Study lead author Melik Demirel is the director of the Center for Research on Advanced Fiber Technologies (CRAFT) at Penn State University.
“Squid proteins can be used to produce next generation materials for an array of fields including energy and biomedicine, as well as the security and defense sector,” said Demirel. “We reviewed the current knowledge on squid ring teeth-based materials, which are an excellent alternative to plastics because they are eco-friendly and environmentally sustainable.”
After 100 years of plastic production, the subsequent waste is plaguing our planet, and scientists are seeking eco-friendly alternatives.
“Nature produces a variety of smart materials capable of environmental sensing, self-healing and exceptional mechanical function,” said Demirel. “These materials, or biopolymers, have unique physical properties that are not readily found in synthetic polymers like plastic. Importantly, biopolymers are sustainable and can be engineered to enhance their physical properties.”
The protein from squid ring teeth (SRT) has remarkable properties that will produce elastic, flexible, and strong materials. These SRT-based materials will have self-healing, optical, thermal, and electrical conducting capabilities. In the textiles industry, the SRT protein could address one of the main sources of microplastic pollution by producing a coating that will reduce microfiber erosion in washing machines.
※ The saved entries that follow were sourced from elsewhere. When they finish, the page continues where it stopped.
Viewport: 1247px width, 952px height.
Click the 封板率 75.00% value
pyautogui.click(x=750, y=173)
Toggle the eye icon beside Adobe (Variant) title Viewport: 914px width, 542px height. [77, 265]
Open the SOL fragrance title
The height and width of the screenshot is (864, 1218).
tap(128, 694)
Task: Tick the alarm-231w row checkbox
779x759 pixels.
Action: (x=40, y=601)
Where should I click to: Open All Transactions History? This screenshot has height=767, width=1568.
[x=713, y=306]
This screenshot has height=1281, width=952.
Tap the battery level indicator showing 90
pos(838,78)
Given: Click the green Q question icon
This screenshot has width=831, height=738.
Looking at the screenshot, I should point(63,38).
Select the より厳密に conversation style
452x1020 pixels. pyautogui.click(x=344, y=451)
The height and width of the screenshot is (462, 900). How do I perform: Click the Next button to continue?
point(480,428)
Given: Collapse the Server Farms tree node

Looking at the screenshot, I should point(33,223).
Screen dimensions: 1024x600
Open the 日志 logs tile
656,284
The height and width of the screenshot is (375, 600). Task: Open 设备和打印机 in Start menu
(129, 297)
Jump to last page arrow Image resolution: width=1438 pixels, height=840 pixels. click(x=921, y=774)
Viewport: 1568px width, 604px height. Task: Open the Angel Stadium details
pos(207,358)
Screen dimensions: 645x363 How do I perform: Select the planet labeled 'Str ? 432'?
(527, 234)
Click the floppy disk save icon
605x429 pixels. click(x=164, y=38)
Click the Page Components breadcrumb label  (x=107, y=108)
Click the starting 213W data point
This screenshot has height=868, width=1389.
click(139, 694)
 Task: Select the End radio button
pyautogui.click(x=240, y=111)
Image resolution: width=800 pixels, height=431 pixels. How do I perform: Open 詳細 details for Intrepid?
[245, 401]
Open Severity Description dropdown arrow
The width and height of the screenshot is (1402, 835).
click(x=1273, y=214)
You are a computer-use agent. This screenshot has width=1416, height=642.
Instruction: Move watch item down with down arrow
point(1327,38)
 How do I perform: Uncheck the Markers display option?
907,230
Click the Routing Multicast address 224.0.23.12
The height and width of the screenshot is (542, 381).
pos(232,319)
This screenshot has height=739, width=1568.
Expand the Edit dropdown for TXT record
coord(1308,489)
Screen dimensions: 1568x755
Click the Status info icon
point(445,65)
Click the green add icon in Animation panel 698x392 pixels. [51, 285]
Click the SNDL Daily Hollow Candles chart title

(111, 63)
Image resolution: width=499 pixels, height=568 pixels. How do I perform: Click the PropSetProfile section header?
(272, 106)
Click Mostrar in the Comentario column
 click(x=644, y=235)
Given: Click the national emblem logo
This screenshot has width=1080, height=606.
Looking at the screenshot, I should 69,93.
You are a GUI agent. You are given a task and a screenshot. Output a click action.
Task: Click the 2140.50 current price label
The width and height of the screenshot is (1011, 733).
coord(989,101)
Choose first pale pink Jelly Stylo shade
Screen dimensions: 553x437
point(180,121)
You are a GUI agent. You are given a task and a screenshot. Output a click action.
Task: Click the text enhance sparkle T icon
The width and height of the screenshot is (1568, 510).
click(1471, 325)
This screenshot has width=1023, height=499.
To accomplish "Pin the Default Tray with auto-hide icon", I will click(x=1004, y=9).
Multiple layers of SRT proteins may be combined with other compounds or technology for the development of “smart” clothes, which could protect people from air pollution while also monitoring health.
“SRT photonics are biocompatible and biodegradable, so could be used to make not only wearable health monitors but also implantable devices for biosensing and biodetection,” said Demirel.
SRT proteins are easily produced from renewable resources, and the researchers have found a way to make them without catching a squid.
“We don’t want to deplete natural squid resources and hence we produce these proteins in genetically modified bacteria. The process is based on fermentation and uses sugar, water, and oxygen to produce biopolymers,” explained Demirel.
The team hopes that SRT-based prototypes will soon become widely available, but more development is needed.
“Scaling up these materials requires additional work,” said Demirel. “We are now working on the processing technology of these materials so that we can make them available in industrial manufacturing processes.”
The study is published in the journal Frontiers in Chemistry.